I've got some javascript code that applies an alpha transparency. Before it does that it attempts to detect what type of transparency the browser supports and stores that in a variable for use later. Here's what the code looks like:

// figure out the browser support for opacity
if (typeof br.backImg.style.opacity != 'undefined') 
    opacityType = 'opacity';
else if (typeof br.backImg.filters == 'object') 
    opacityType = 'filter';
else 
    opacityType = 'none';

For Firefox and Safari, the first condition is true, for IE7 the second condition is true, but for IE6 it falls to the last condition. Why would IE6 not have a filters object? Is there a better way of detecting this?

+2  A: 

What you understand as filters is called opacity. Real filters are a proprietary IE extension which enables opacity amongst many other things for that browser.

Try this article for cross-browser transparency techniques.

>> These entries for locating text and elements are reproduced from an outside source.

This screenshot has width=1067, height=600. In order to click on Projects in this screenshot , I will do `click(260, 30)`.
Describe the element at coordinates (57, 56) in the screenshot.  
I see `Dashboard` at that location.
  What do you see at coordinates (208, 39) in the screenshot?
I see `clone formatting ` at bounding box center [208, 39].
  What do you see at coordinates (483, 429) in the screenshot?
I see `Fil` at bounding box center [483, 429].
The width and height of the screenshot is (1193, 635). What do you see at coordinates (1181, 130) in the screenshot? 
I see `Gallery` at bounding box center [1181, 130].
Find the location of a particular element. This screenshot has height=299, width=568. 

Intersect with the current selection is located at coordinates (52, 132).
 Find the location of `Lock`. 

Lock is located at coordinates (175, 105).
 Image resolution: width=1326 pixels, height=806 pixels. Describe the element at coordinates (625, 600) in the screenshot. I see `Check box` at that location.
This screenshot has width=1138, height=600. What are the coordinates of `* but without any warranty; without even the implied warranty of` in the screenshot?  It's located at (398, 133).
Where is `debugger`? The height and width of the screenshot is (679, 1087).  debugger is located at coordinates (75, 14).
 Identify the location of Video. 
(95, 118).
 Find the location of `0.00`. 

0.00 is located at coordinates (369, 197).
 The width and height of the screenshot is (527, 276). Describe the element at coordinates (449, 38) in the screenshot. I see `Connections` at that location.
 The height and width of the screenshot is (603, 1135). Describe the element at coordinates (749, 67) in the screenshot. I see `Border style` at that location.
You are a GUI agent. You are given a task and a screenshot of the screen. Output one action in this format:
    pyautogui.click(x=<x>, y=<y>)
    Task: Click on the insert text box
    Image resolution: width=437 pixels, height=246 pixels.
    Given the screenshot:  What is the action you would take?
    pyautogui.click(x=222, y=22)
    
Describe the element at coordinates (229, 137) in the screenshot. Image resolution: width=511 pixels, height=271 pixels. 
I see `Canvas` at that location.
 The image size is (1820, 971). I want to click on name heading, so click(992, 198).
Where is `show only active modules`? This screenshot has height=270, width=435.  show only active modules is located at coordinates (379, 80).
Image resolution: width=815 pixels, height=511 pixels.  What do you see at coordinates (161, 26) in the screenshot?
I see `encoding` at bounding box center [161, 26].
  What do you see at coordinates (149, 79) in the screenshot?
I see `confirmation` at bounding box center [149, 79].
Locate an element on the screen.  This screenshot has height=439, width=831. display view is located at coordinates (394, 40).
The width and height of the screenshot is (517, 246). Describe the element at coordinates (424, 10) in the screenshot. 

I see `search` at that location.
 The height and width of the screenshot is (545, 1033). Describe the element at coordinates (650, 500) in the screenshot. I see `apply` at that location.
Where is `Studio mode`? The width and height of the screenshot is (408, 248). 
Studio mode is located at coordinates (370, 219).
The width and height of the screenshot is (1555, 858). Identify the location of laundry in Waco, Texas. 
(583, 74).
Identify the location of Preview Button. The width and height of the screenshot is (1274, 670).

The JS equivalents are exactly the same as described: style.opacity or style.filter. More likely problem is that your doctype is transitional and/or the item you're trying to make transparent doesn't have the magical hasLayout

annakata
Thanks - I understand what the filters are. What I'm trying to figure out is how to detect which kind of opacity the browser supports so I can do the right thing in javascript.
Marplesoft
+4  A: 

In IE7 it is filter**s** and in IE6 it is filter.

The code below returns:

  • 'opacity' if style.opacity is supported
  • 'filter' for MS filter ( IE < 7 )
  • 'filters' for MS filters ( IE7 )
  • 'none' for everything else

.

var opacityType=(
  (typeof o.style.opacity !== 'undefined') ? 'opacity' :
  /*@cc_on @if (@_jscript)
    (typeof o.filters === 'object') ? 'filters' :
    (typeof o.filter === 'string') ? 'filter' :
  @end @*/
  'none'
);

The @cc_on, @if and @_jscript are used in a conditional comment that only IE supports.

I have tested this on FF3, IE6, IE7, Opera9 and Chrome 1 but not on IE4,5,or 8.

According to quirksmode MS has changed the CSS from filter to -ms-filter so I don't know what result you get with IE8.

According to mozilla opacity has been supported since FF 0.9, Opera 9 and Safari 1.2 and filter since IE4.

I don't like to do browser sniffing, but sometimes it is necessary and conditional comments make it so much easier to handle specific IE things.